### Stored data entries

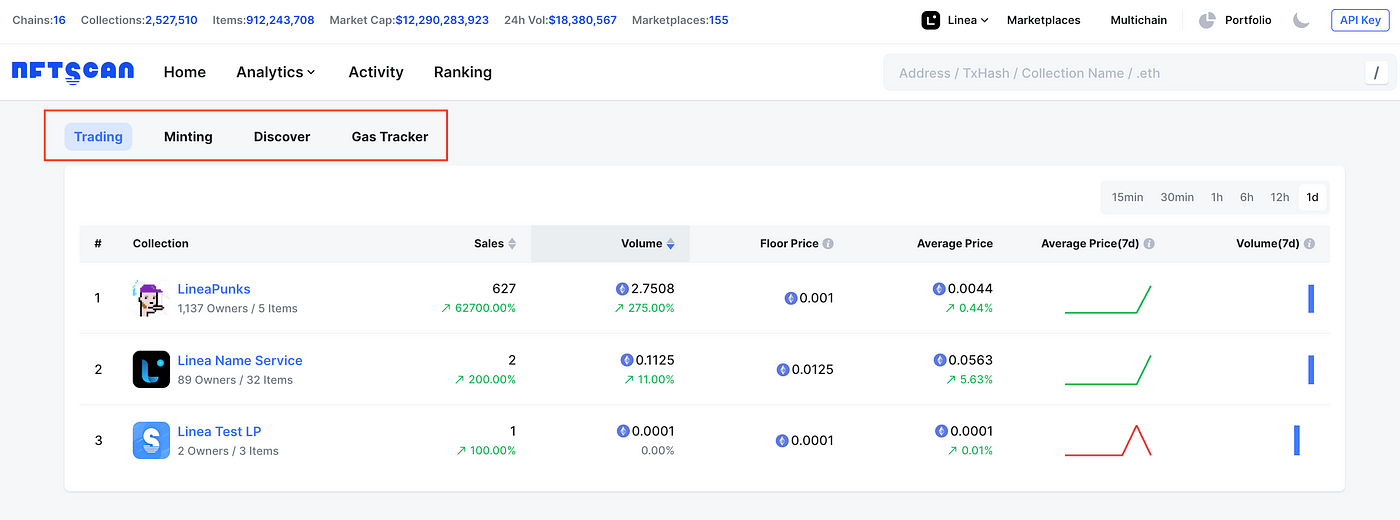Click the API Key button

1360,20
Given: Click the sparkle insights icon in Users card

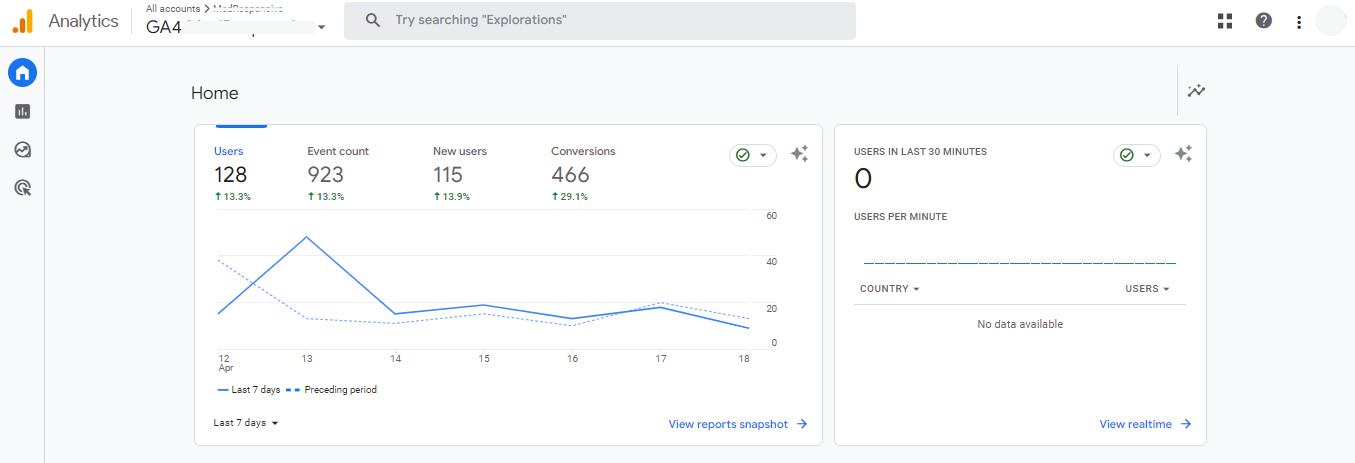Looking at the screenshot, I should [799, 154].
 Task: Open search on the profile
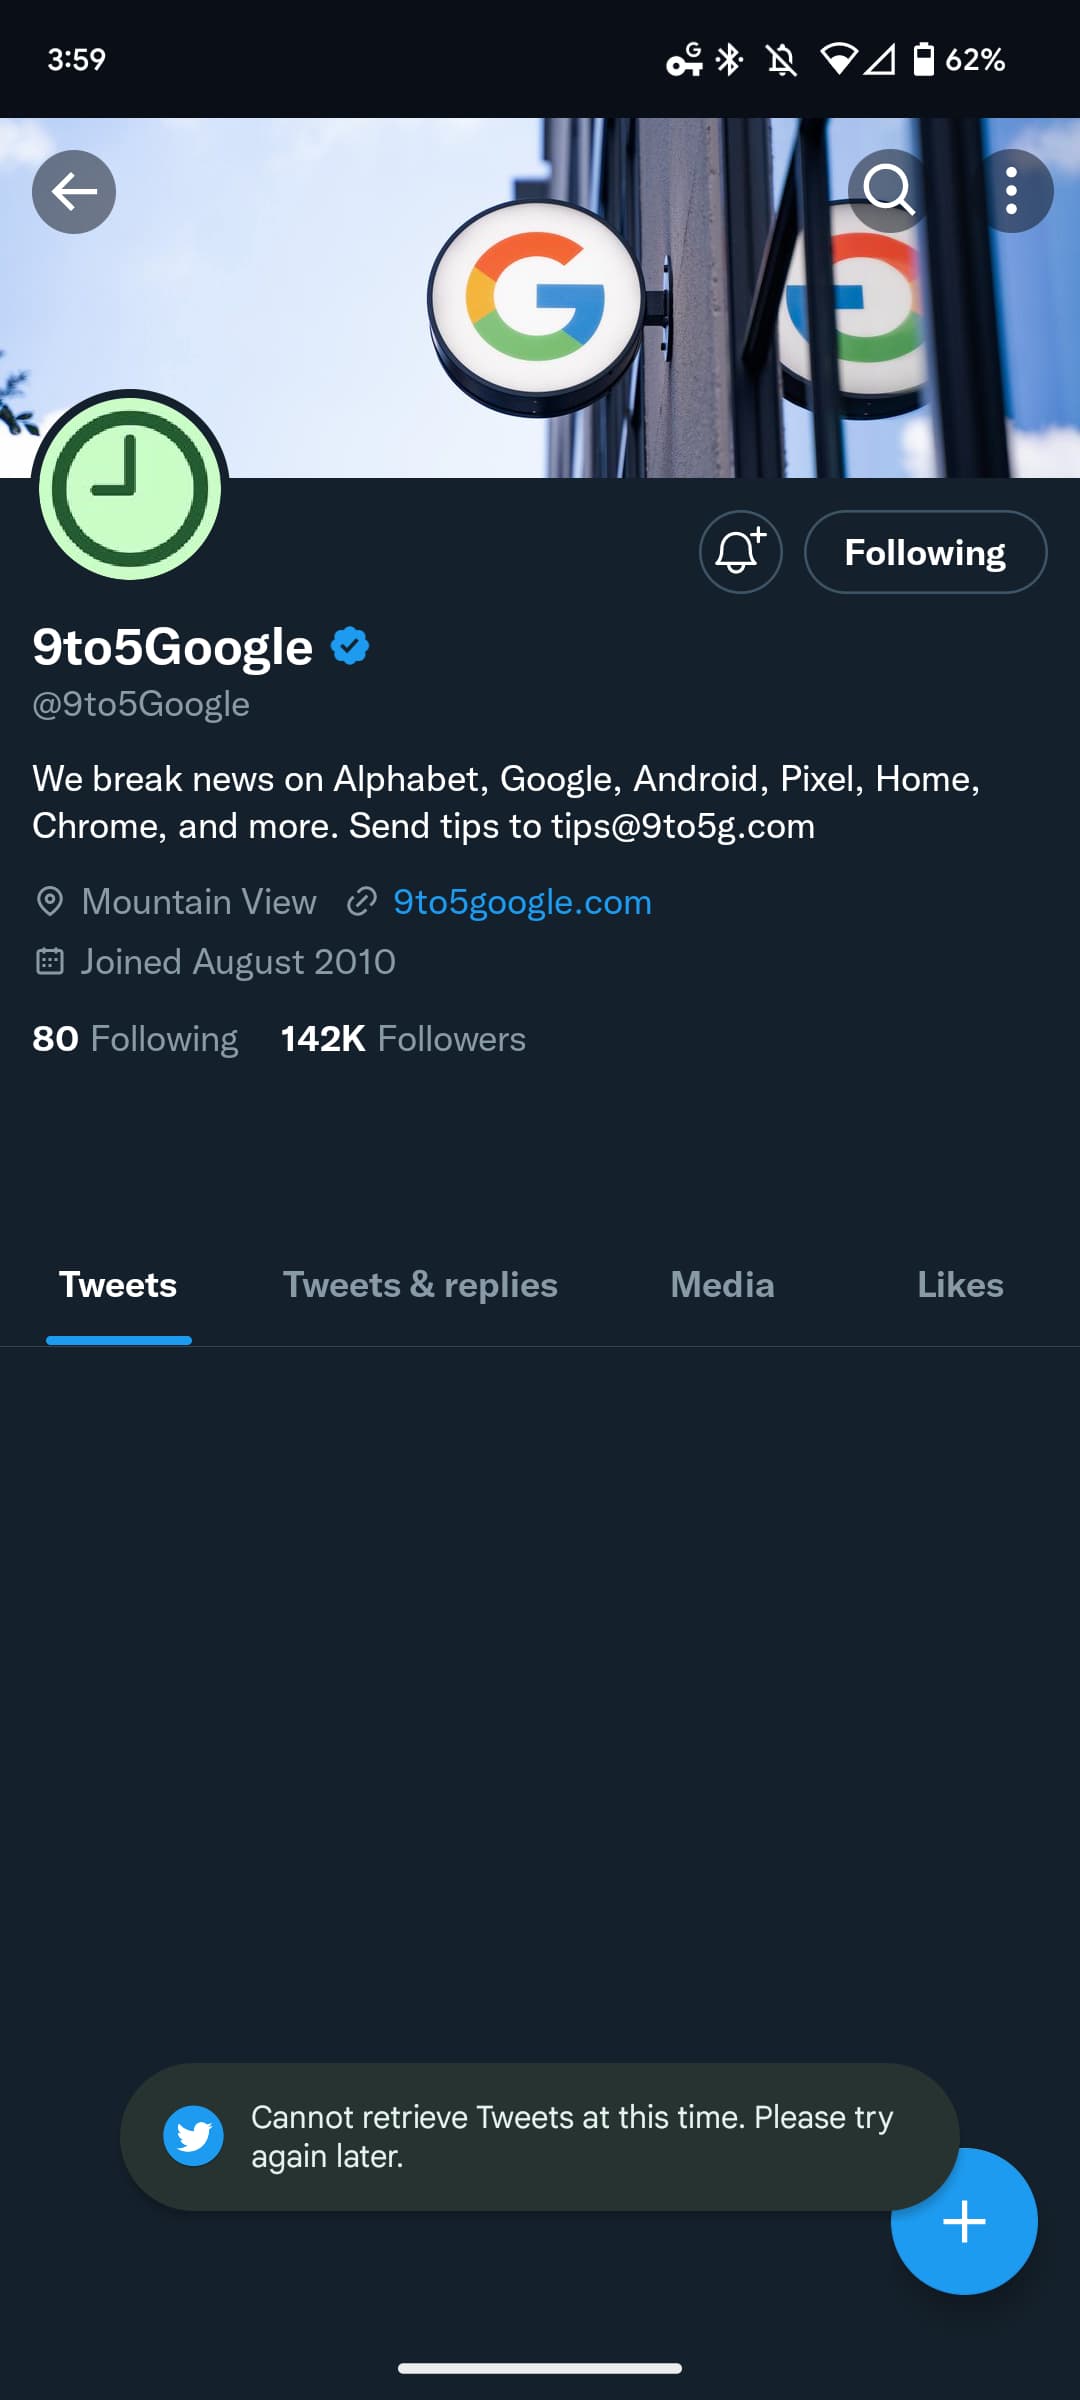(888, 190)
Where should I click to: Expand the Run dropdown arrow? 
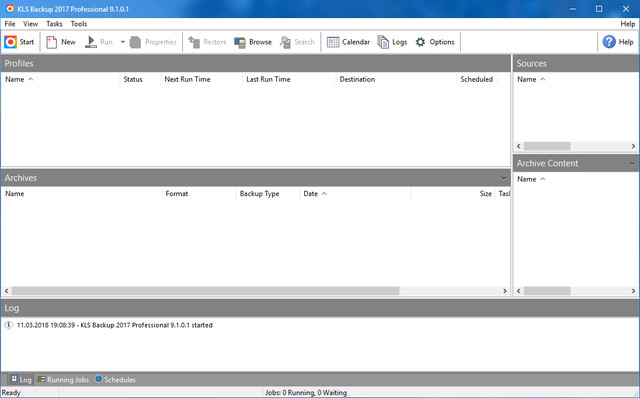pyautogui.click(x=122, y=42)
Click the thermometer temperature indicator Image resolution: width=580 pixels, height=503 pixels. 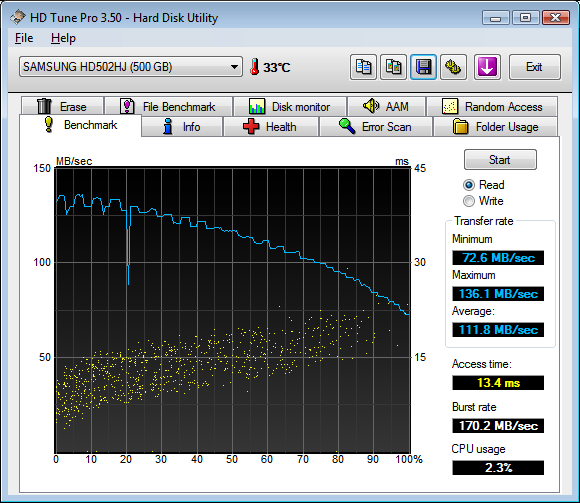[270, 67]
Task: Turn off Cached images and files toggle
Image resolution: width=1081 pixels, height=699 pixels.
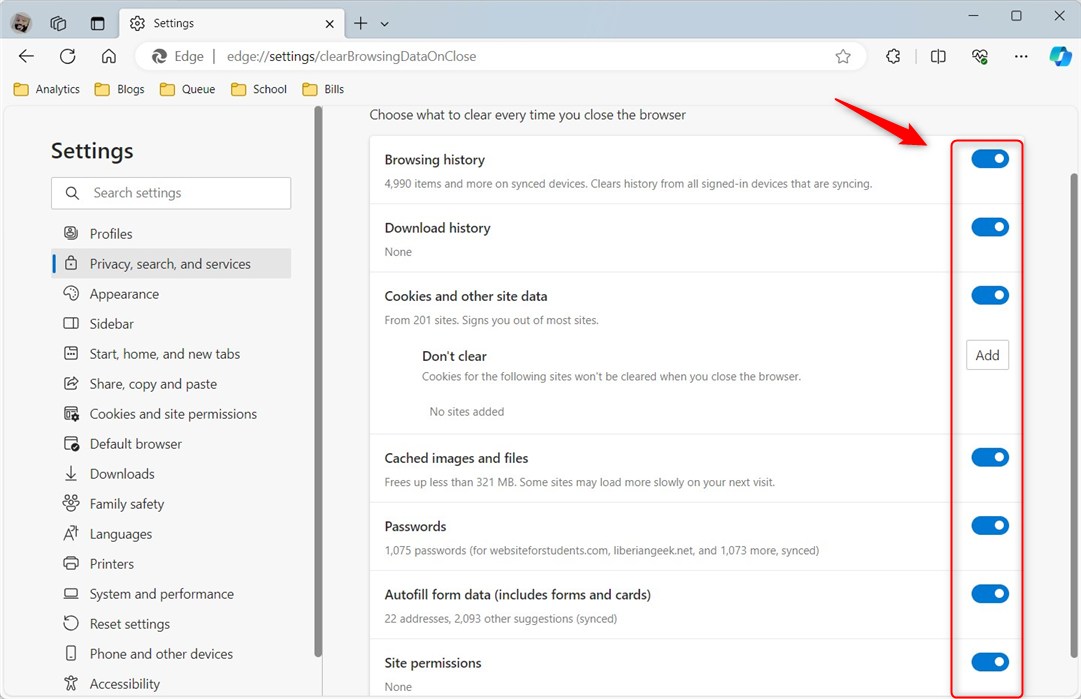Action: [990, 457]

### Your goal
Exclude every picture, then return precisely the lines that run from the line containing "Task: Turn off Cached images and files toggle" through the end of the entries above.

### Problem solution
Task: Turn off Cached images and files toggle
Image resolution: width=1081 pixels, height=699 pixels.
Action: [990, 457]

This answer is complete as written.